[BEGIN]
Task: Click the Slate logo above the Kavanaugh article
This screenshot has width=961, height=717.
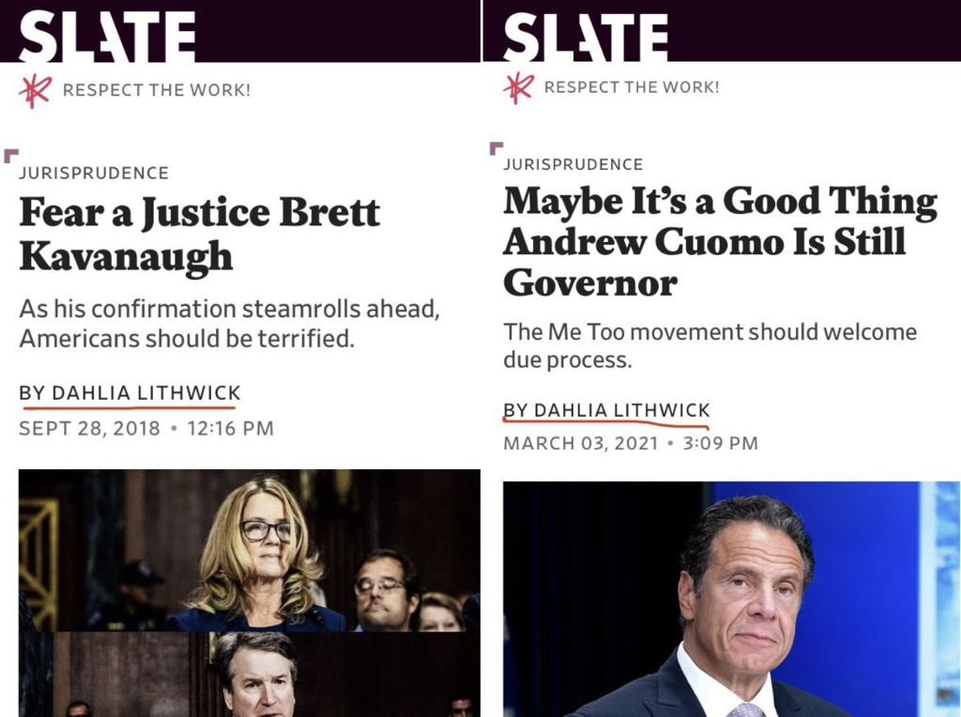Action: 107,38
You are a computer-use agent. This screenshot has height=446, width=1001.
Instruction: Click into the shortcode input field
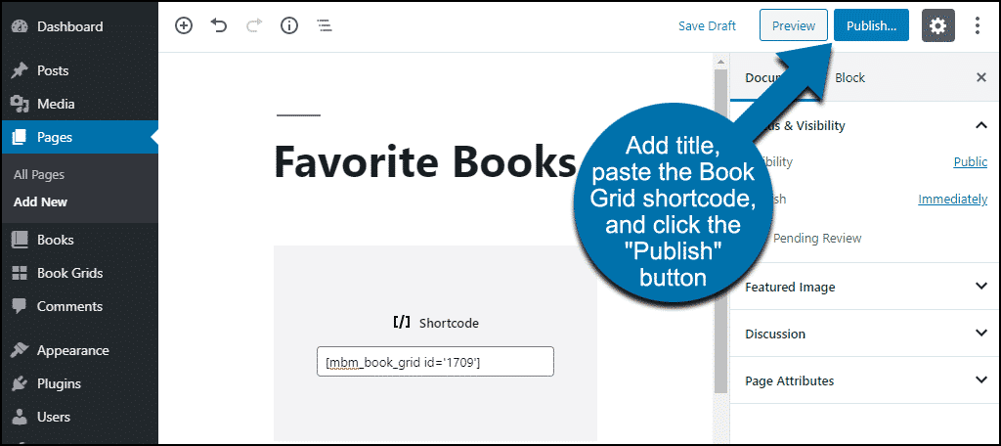[x=435, y=362]
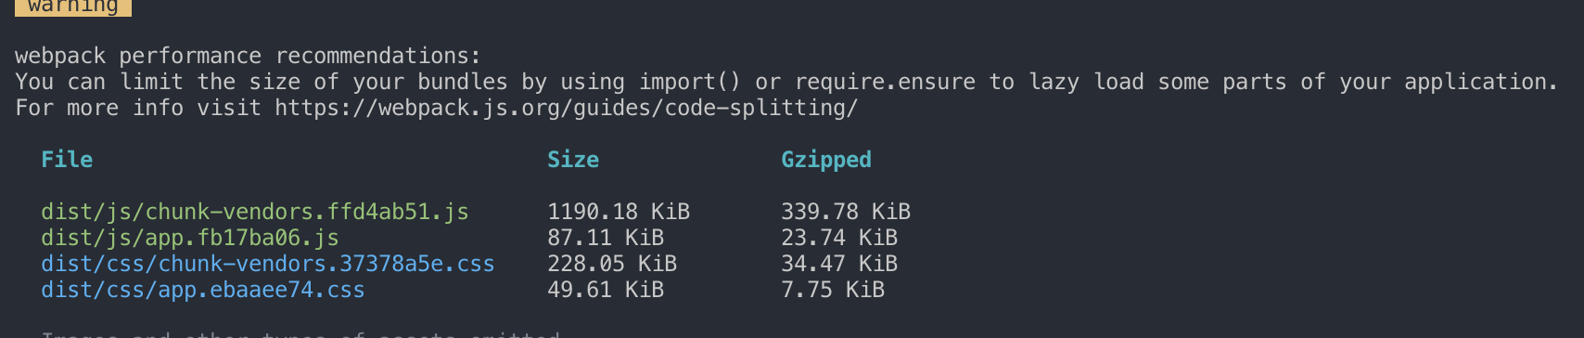The image size is (1584, 338).
Task: Click the 49.61 KiB size value
Action: tap(606, 290)
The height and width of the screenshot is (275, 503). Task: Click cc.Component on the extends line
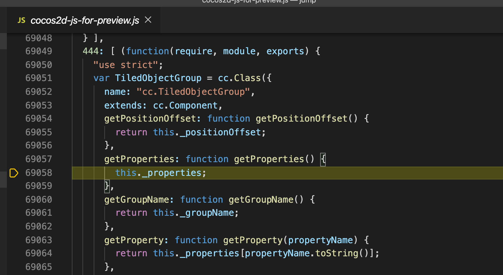point(185,105)
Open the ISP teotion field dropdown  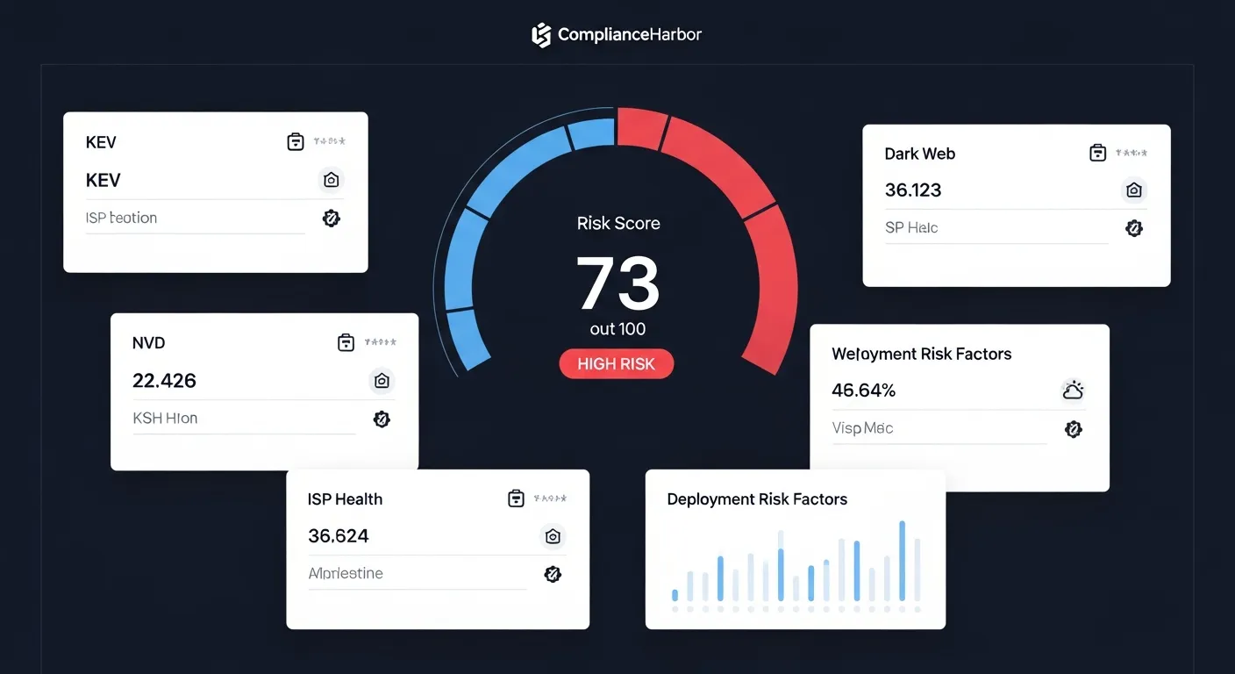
[END]
> _PROMPT_
Could you give the material above again with every "screenshot" changed to "screen capture" and everything else left as is, omitting the pictures?

> _TASK SOLUTION_
Task: Click the Slate logo above the Kavanaugh article
This screen capture has width=961, height=717.
Action: 107,38
You are a computer-use agent. This screen capture has height=446, width=1001.
Instruction: Click into the shortcode input field
[x=435, y=362]
The image size is (1584, 338).
Task: Click the 49.61 KiB size value
Action: tap(606, 290)
The height and width of the screen capture is (275, 503). Task: Click cc.Component on the extends line
point(185,105)
Open the ISP teotion field dropdown  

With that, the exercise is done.